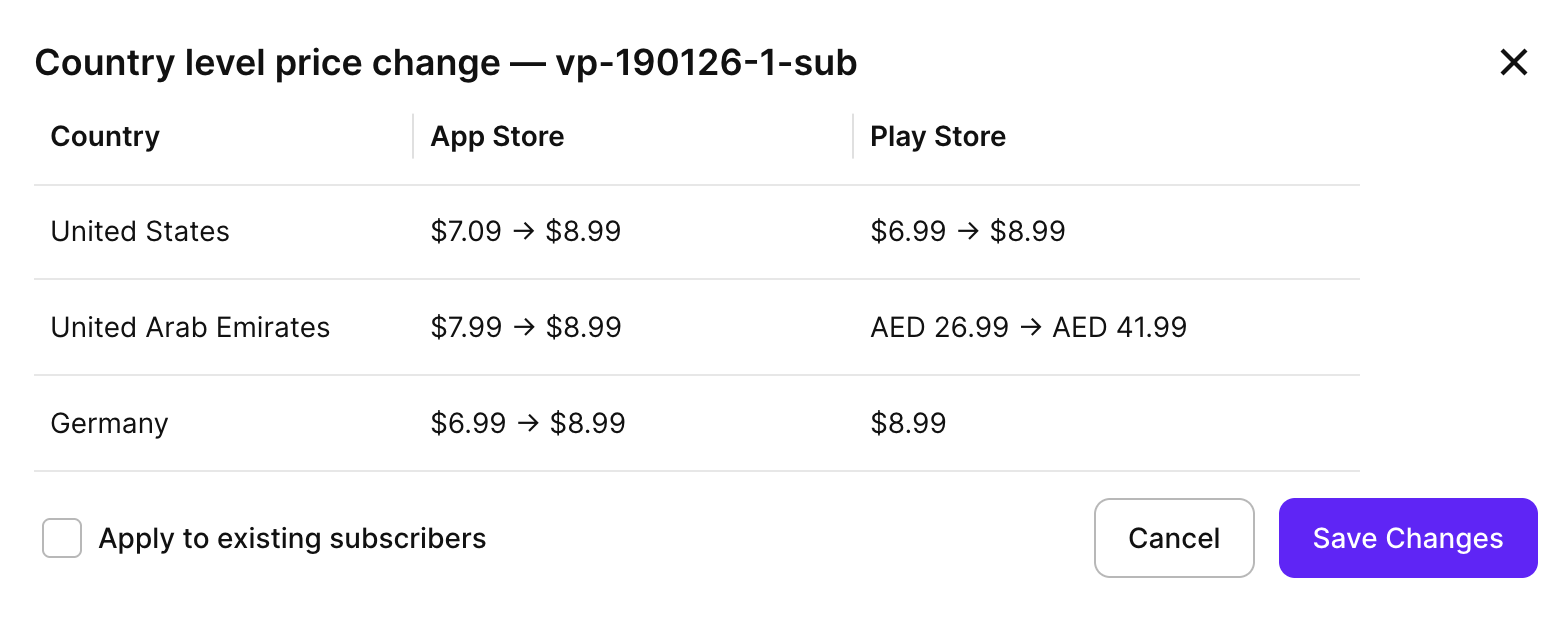This screenshot has height=618, width=1568.
Task: Select the Germany row
Action: pyautogui.click(x=109, y=423)
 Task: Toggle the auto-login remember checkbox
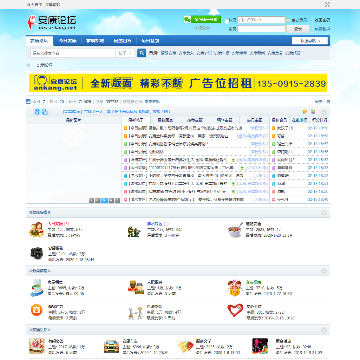pos(288,20)
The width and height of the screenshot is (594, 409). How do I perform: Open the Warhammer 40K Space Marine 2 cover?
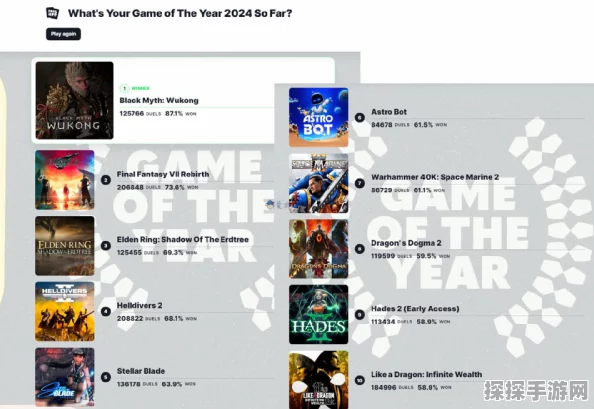[x=319, y=183]
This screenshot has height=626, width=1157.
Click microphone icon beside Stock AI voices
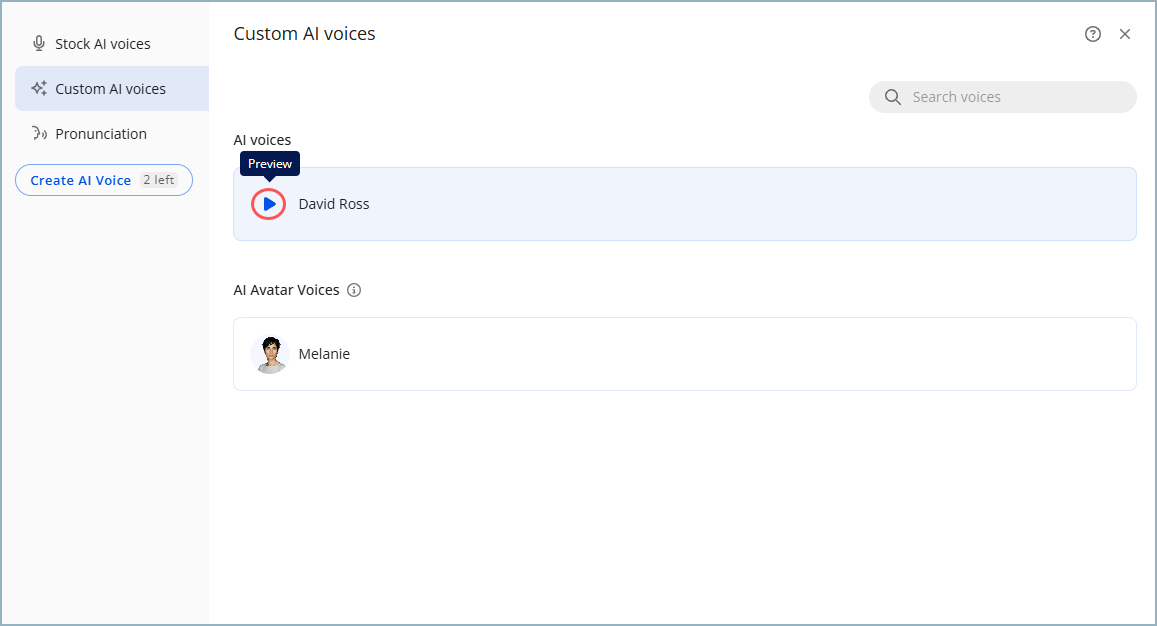click(39, 44)

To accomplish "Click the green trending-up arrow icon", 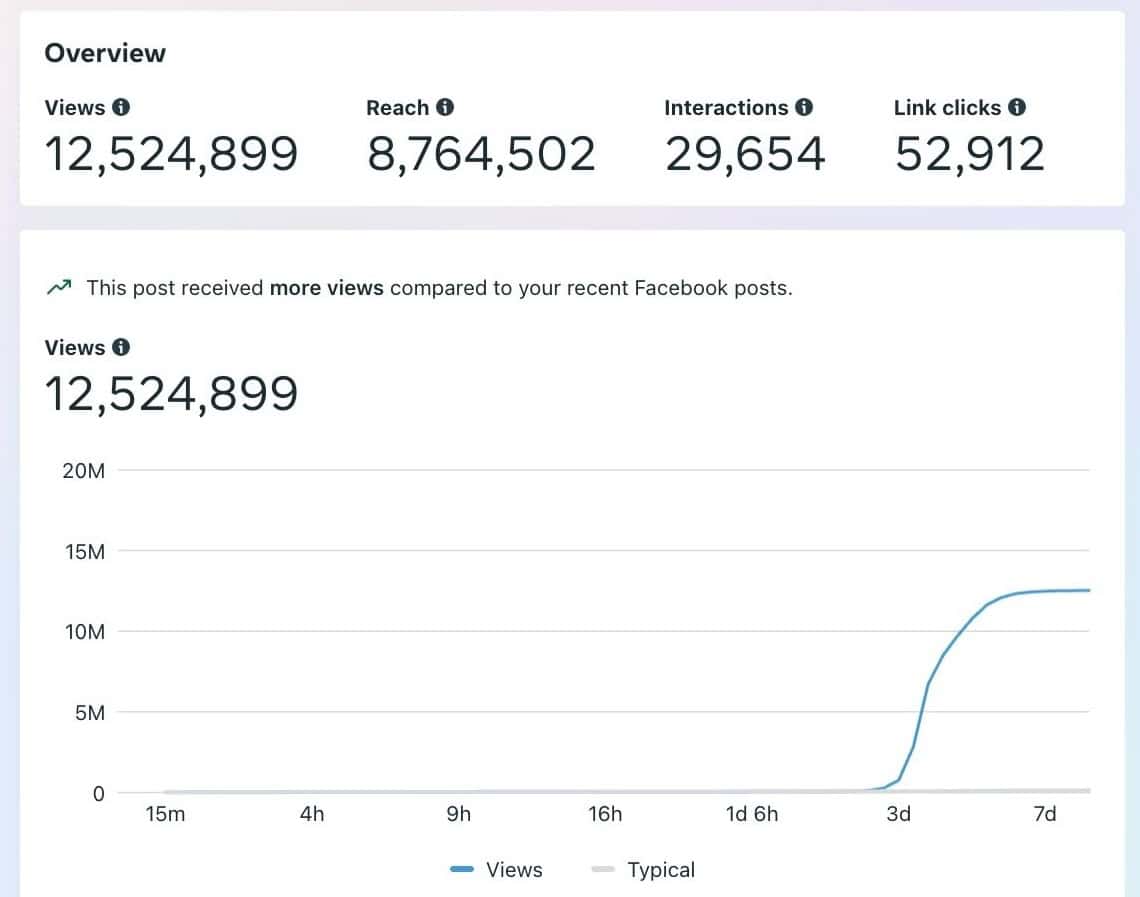I will [59, 288].
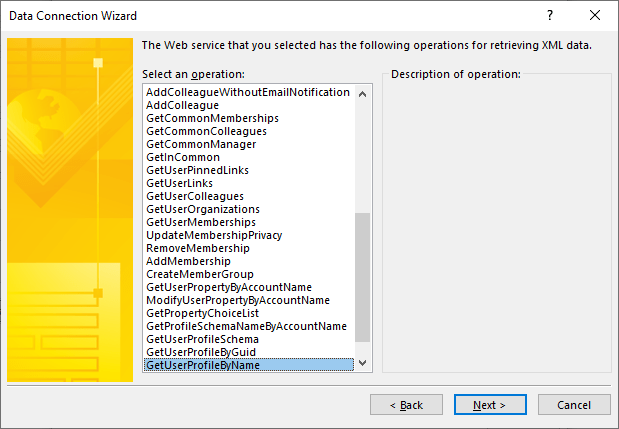Close the wizard dialog window

pos(596,16)
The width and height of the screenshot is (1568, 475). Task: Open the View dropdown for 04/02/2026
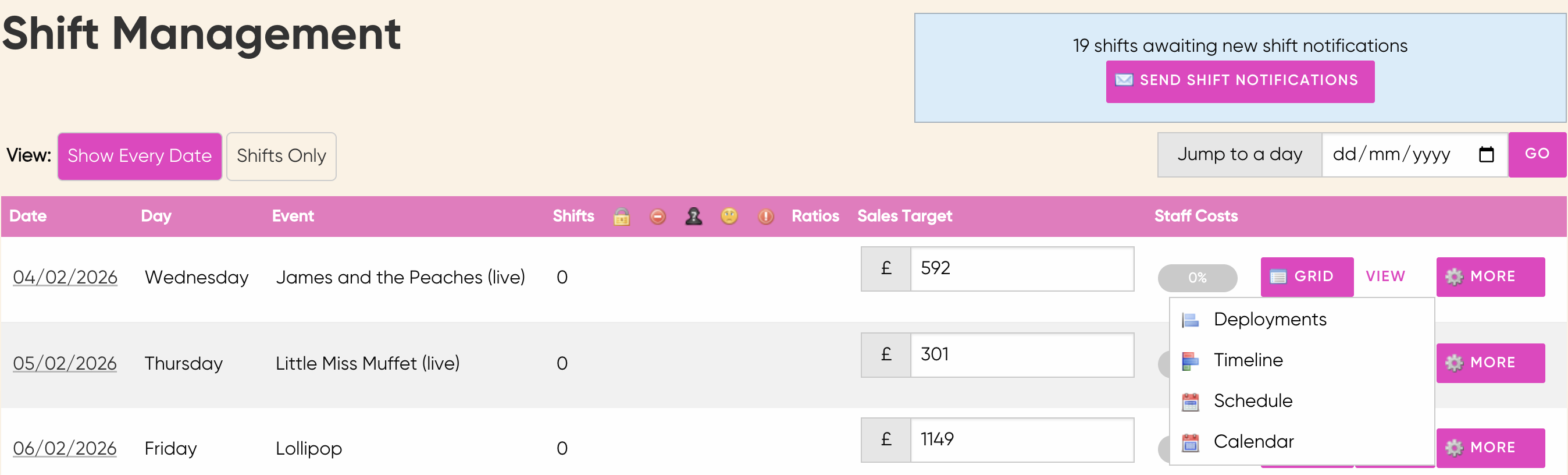pyautogui.click(x=1385, y=277)
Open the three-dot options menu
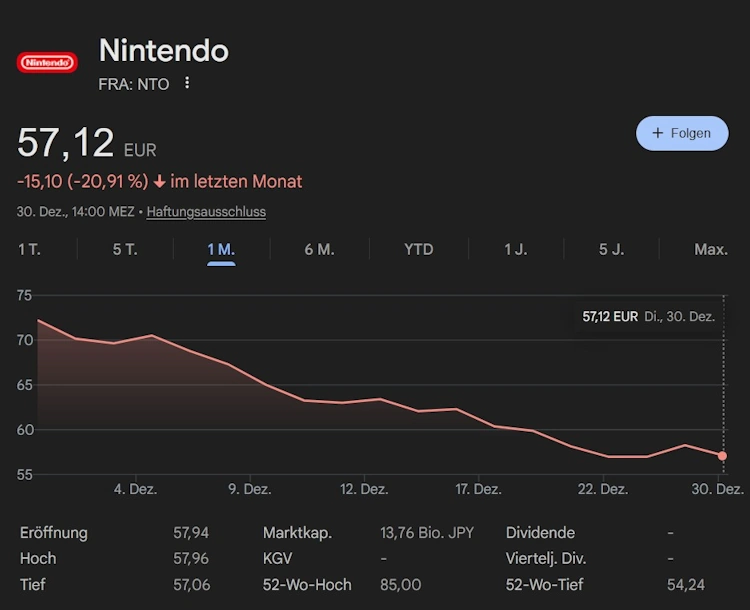Image resolution: width=750 pixels, height=610 pixels. tap(187, 84)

◆ ◆ ◆ ◆

§ The task: Working from the line with "The width and height of the screenshot is (1568, 475)." to the last line of the material above, repeat each line exactly and leave out the pictures.

§ Result of this task:
The width and height of the screenshot is (1568, 475). Task: Open the View dropdown for 04/02/2026
pyautogui.click(x=1385, y=277)
Open the three-dot options menu
Image resolution: width=750 pixels, height=610 pixels. tap(187, 84)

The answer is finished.